While I’m a big fan of the free basic estate documents that your local JAG office provides (including for retirees and dependents), the free version of estate documents could cost a lot. If you have young children or property in multiple states, a Will alone will likely result in two painful costs.
The first is probate in multiple states. Probate is expensive (thousands if not tens of thousands of dollars), potentially lengthy, and a public process.
The second cost of using a Will for estate planning with young children is that your kids will inherit your assets at the age of majority—18 or 21 years-old depending on your state. If you could be leaving a chunky six or seven-figure estate with life insurance, IRAs, TSP, 401(k)s, etc., do you really want such young adults to have access to that kind of money? Would it be better to meter the flow of inheritance as they mature a bit?
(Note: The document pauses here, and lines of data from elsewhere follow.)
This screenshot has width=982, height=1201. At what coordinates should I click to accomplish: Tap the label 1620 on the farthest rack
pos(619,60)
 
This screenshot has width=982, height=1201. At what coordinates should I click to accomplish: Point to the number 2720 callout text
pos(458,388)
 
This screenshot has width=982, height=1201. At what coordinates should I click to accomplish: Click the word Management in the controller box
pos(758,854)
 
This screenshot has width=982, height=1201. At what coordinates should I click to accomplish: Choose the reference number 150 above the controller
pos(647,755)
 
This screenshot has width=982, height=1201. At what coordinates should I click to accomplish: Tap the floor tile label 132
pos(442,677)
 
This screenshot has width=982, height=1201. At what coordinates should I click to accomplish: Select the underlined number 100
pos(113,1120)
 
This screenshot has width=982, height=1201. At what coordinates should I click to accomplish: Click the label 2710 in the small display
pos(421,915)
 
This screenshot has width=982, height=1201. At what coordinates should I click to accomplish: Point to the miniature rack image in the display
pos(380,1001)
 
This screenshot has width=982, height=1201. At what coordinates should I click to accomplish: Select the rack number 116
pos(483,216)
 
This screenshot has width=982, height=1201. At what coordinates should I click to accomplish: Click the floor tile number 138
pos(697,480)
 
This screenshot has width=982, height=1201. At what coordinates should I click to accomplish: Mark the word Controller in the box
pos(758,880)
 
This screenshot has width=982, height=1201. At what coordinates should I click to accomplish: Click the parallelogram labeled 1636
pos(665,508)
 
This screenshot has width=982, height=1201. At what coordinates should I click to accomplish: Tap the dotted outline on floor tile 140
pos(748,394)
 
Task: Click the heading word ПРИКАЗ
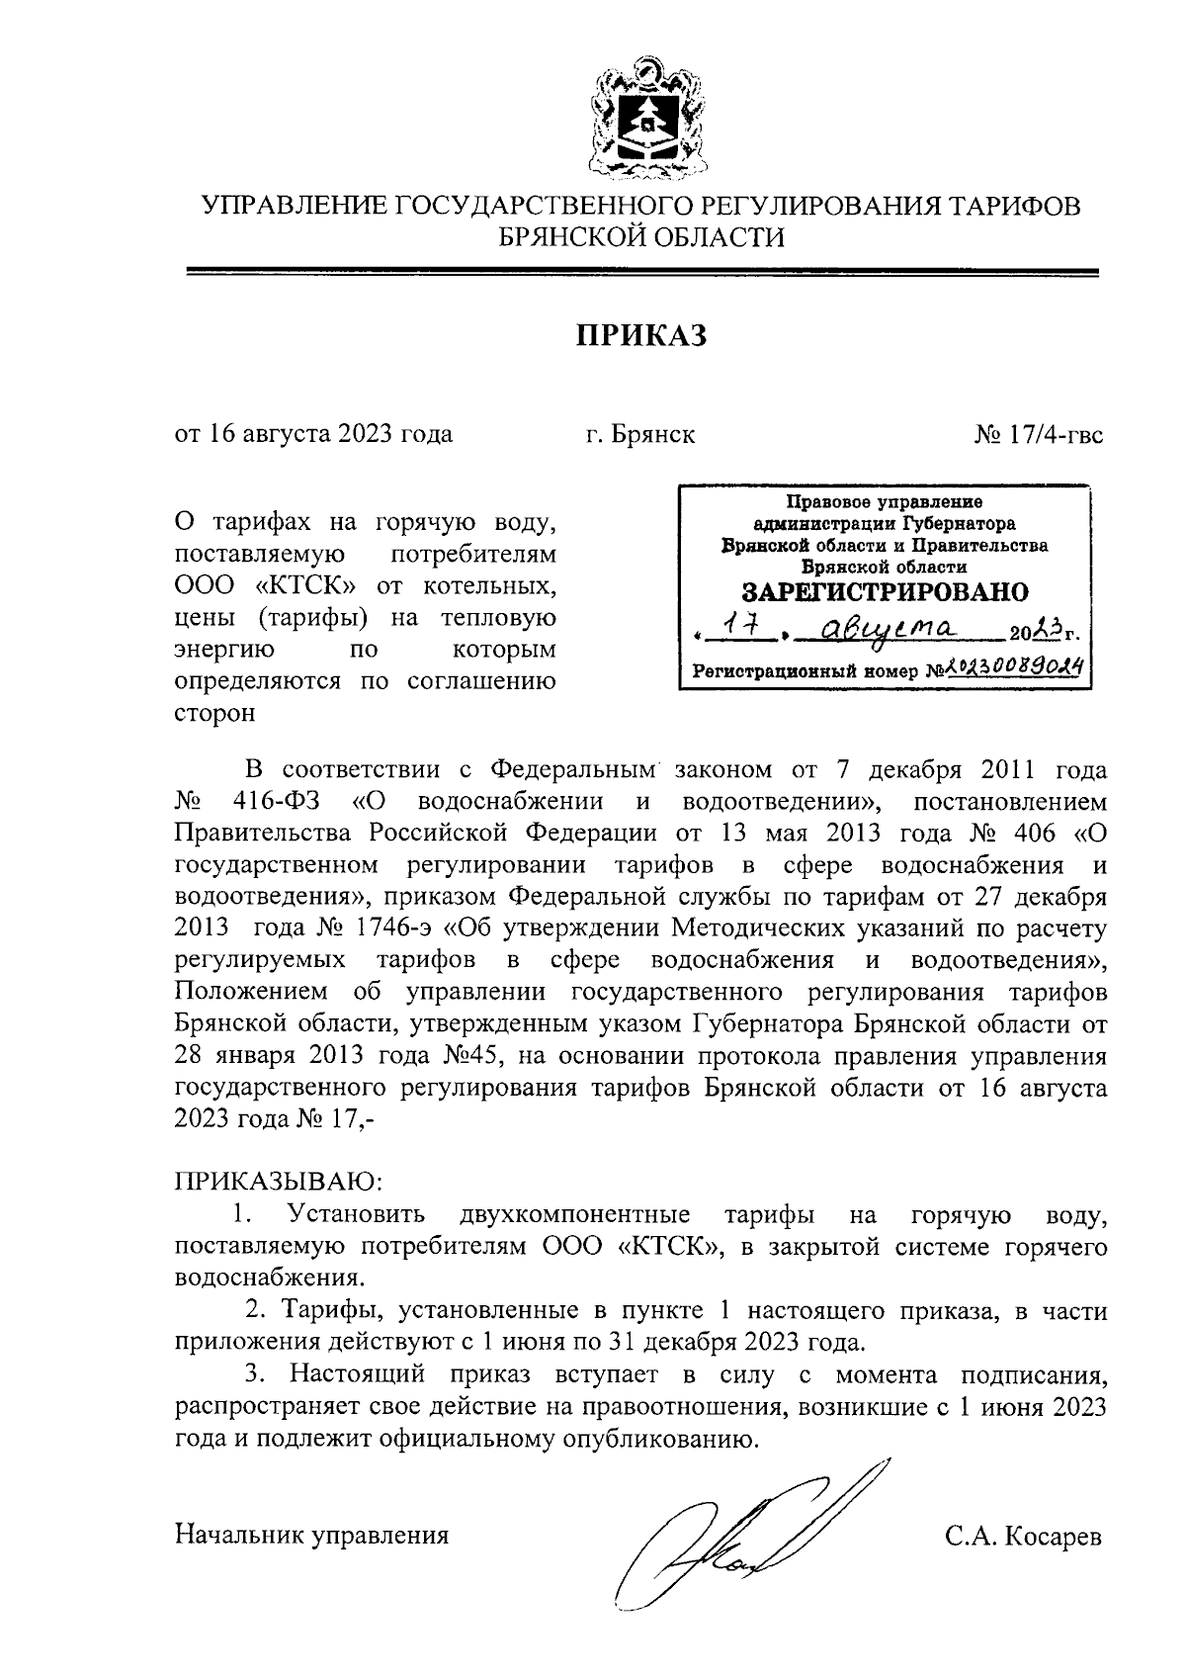(642, 336)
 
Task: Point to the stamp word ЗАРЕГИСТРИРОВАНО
(885, 592)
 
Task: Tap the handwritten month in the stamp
(885, 628)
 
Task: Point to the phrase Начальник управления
(311, 1536)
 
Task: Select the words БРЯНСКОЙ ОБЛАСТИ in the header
(641, 237)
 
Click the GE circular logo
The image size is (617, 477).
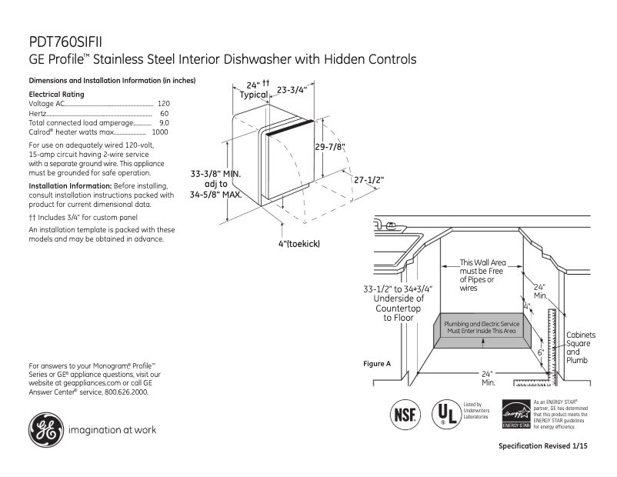[45, 429]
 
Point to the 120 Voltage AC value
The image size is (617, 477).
[163, 103]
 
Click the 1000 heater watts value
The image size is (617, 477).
[160, 132]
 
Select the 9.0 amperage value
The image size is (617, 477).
[164, 122]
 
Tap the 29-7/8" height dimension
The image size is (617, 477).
[329, 147]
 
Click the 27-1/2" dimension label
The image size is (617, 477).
[369, 179]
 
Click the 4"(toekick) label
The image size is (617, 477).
[299, 243]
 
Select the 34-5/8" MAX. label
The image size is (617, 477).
[216, 195]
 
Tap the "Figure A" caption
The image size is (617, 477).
[377, 362]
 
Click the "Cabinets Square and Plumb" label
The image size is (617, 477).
[580, 348]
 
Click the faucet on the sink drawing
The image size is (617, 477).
[390, 225]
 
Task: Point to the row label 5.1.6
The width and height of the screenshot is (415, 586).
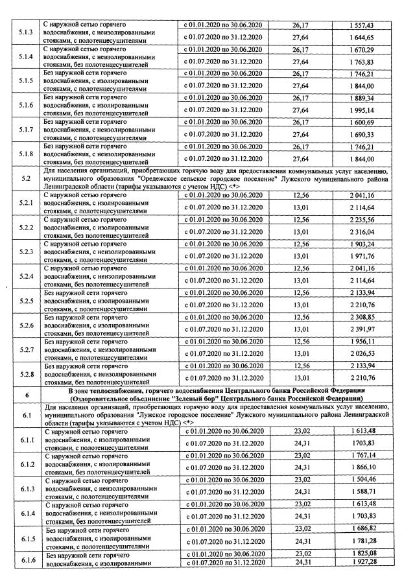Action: [23, 105]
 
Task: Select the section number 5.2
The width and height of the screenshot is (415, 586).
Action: [23, 177]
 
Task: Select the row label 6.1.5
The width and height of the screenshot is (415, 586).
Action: [23, 538]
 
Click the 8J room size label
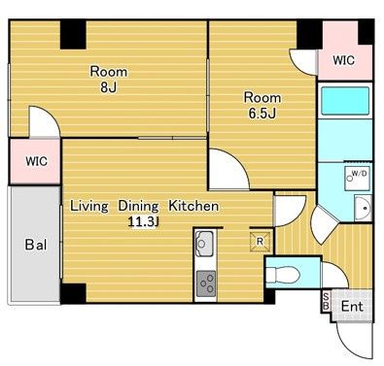108,87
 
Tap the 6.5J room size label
262,113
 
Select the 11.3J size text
144,222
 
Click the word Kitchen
193,206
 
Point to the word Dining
138,207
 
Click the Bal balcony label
36,245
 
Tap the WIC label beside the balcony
36,161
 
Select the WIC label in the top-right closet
344,60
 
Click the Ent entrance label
352,306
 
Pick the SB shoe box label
326,301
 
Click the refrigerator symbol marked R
260,241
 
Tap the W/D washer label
360,173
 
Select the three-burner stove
206,283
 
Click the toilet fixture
283,275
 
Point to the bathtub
345,100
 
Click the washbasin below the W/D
363,208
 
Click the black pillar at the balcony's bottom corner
73,293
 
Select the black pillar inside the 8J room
73,35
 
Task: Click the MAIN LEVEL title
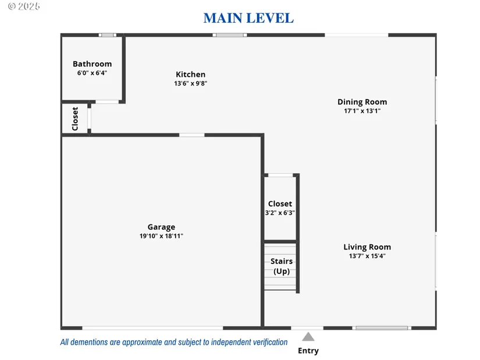click(x=248, y=18)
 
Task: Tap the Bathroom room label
click(x=92, y=64)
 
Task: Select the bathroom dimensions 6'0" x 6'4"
click(x=92, y=73)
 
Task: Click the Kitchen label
click(x=190, y=74)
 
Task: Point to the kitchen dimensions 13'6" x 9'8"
click(x=190, y=83)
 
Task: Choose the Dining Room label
click(x=362, y=102)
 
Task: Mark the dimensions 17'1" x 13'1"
click(x=362, y=111)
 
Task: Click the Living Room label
click(x=367, y=247)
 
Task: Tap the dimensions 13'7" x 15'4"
click(x=367, y=256)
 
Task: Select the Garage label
click(x=161, y=227)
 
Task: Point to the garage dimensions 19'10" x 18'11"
click(x=161, y=236)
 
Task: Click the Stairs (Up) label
click(x=282, y=266)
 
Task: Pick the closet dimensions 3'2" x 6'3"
click(x=280, y=213)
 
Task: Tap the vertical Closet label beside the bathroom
click(x=75, y=119)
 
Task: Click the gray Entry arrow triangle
click(x=308, y=337)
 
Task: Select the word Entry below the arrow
click(x=308, y=351)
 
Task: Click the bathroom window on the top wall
click(x=107, y=35)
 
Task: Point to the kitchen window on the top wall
click(x=230, y=35)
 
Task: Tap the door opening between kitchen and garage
click(x=191, y=135)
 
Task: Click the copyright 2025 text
click(x=24, y=6)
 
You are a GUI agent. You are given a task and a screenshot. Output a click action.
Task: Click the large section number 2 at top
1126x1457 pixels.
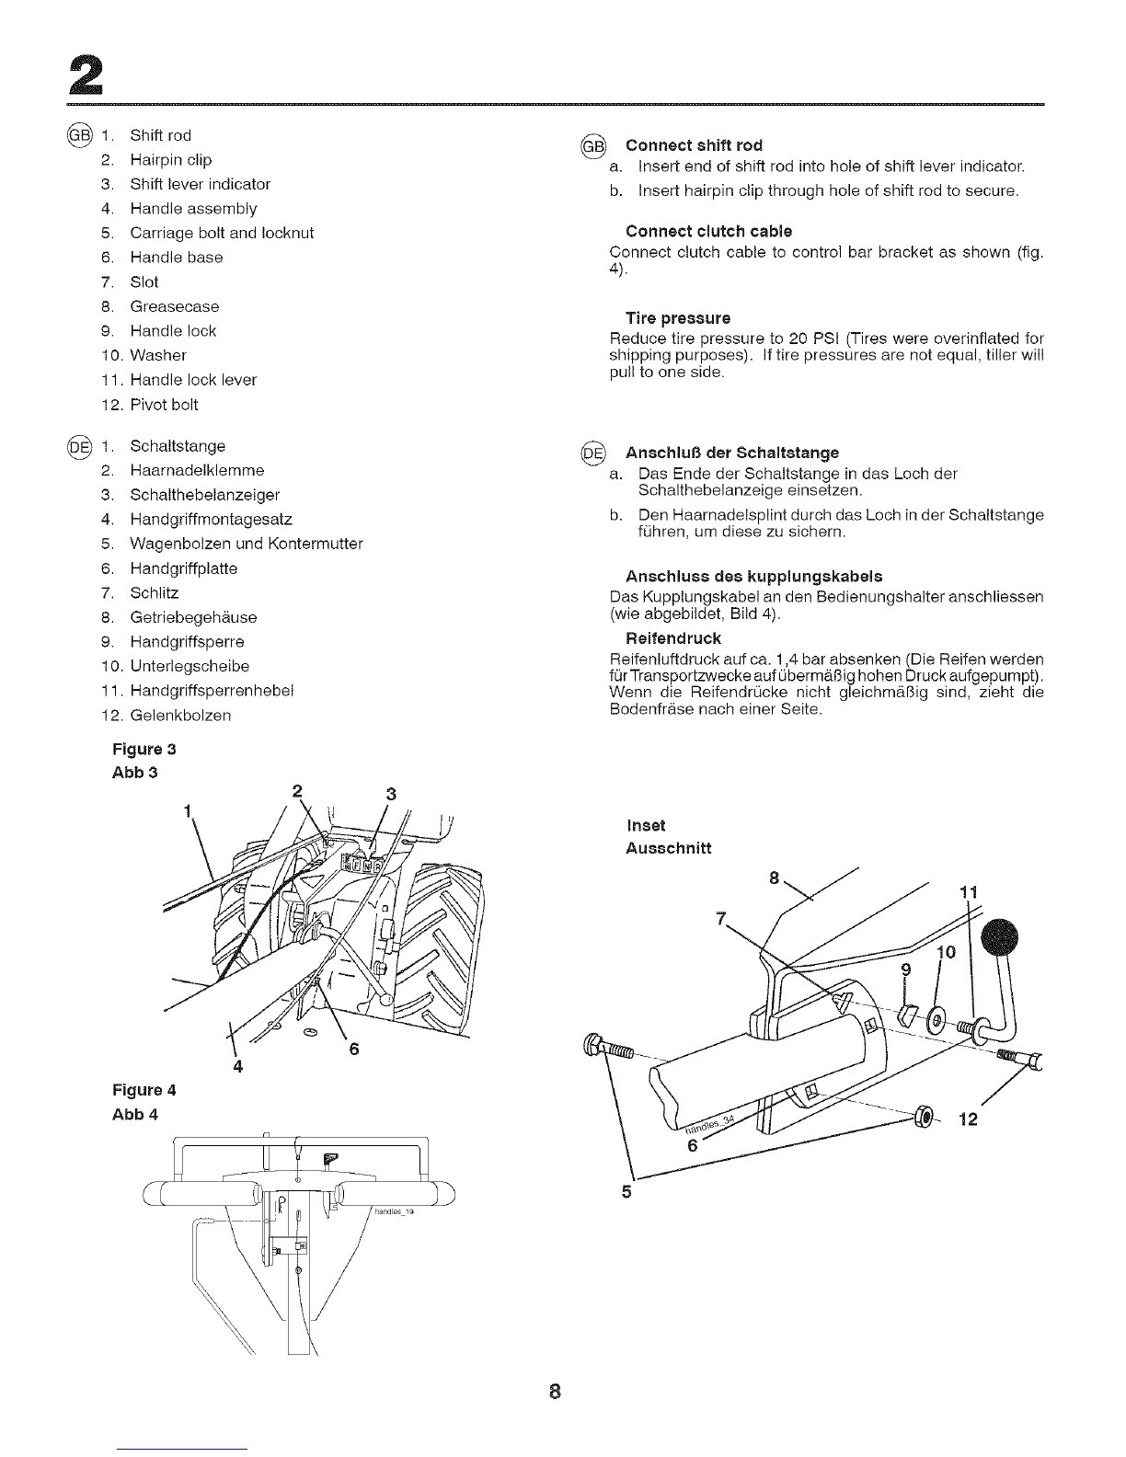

The JAG office can’t draft a Revocable Living Trust for you, but you’ll probably need a Trust to both avoid probate and establish effective guardrails to protect your children from a potentially corrupting amount of inheritance at a young age.
Settling for a free Will from the JAG when a not-free Trust from a law firm is indicated is a worse form of free.
Cleared to Rejoin
Free can be good, even if it’s not really free because the cost is built into something you’re paying for or it’s really part of your compensation package. Free can be bad when it encourages the wrong behaviors or impedes action due to analysis paralysis. Free can be toxic when locks you into a costly and inappropriate contract or leaves your heirs with an expensive or corrupting mess.
A military career often encourages us to expect professional services for free. While free is my favorite price, it’s not always the right price. Sometimes, max-performing our money means spending it even if we don’t have to.